4. Yakalayabilene aşk olsun
Olsun tabii ama İngilizler üzgün İngilizler kızgın. Yazık onlara…
Fırtınalı havada Bandırma Vapuru’nun izi kaybedilmiştir. Bandırma cephesinde ise ısrarlı bir şekilde yola devam edilme kararı çıkar. Mustafa Kemal’in geminin kaptanına kıyıya yakın gitmesi talimatı vermesi İngiliz saldırısına karşın herhangi bir yere varma kaygısı besler.
5. 19 Mayıs 1919
Kutlu gün böylece başlar… Atatürk ve beraberindeki subaylar ile erlerden oluşan ekip Samsun’a ayak basar. Basar basmaz da kafasındaki istiklal mücadelesinin detaylarını şekillendirmeye başlar ve buna dair girişimlere ara vermeksizin devam eder.
6. Sonrası malum
Lise tarih derslerinde öğrenciye sıkıcı gelen klasik bilgilerde olduğu gibi o günlerin koşullarında kelle koltukta seyreden bir süreç devam eder.
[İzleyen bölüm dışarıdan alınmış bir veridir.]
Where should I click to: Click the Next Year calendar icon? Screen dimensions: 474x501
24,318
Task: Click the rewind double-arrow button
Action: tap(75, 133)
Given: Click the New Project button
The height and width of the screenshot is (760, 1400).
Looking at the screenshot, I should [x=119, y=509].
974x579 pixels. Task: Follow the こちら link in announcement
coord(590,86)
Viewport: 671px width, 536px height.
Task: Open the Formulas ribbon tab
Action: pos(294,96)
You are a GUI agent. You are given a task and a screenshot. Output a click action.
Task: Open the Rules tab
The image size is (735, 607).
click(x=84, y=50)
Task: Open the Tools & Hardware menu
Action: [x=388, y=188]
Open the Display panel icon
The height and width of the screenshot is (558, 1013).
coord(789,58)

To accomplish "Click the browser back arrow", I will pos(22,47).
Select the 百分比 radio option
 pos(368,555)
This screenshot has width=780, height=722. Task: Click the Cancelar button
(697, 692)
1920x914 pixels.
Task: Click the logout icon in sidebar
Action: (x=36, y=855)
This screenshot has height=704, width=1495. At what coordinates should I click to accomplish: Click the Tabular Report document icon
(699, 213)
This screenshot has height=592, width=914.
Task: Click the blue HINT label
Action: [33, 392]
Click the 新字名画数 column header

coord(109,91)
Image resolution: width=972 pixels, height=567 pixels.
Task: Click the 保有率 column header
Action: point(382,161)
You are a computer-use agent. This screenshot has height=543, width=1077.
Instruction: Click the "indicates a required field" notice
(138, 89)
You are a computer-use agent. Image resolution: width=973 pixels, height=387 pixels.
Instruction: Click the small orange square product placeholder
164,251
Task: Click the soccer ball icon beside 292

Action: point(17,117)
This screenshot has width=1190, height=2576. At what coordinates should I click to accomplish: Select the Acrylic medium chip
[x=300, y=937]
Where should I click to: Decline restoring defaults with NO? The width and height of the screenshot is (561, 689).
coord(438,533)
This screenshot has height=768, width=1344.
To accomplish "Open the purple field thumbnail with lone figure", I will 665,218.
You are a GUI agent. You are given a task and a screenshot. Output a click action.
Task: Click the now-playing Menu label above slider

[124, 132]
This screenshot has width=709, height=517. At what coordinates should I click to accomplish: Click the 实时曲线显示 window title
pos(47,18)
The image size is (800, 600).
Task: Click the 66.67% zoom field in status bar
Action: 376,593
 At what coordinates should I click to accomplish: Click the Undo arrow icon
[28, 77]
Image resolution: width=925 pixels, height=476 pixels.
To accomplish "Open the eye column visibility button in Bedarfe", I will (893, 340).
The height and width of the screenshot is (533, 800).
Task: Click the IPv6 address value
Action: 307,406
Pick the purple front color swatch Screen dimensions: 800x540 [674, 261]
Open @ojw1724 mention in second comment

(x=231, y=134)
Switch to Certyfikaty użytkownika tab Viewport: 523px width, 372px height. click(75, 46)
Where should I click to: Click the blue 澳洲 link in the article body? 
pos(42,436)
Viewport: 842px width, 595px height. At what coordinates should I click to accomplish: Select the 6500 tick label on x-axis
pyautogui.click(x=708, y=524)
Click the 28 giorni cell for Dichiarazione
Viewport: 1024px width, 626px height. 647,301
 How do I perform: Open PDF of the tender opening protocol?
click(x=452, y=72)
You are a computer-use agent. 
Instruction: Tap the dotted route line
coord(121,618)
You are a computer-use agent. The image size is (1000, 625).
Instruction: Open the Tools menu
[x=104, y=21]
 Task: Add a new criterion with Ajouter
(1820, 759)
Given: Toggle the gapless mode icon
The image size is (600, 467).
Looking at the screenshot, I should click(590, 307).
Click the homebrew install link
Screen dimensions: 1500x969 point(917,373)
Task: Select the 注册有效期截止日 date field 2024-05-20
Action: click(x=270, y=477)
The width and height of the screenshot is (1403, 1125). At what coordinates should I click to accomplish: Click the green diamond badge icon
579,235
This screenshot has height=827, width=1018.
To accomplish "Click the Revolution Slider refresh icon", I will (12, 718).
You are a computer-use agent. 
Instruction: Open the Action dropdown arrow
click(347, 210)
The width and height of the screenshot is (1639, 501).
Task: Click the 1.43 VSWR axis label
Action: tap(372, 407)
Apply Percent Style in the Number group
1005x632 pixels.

Teoride hakim olduğumuz ya da kopyalardan aşina kalan bilgilere göre 9 Eylül 1922 tarihine dek cephelerde devam eden silahlı mücadeleye bir hayli karışık meclis kavgaları sonrası alınan kararlarla ve akıllıca yürütülen stratejilerle Kurtuluş Savaşı zaferle taçlandırılır.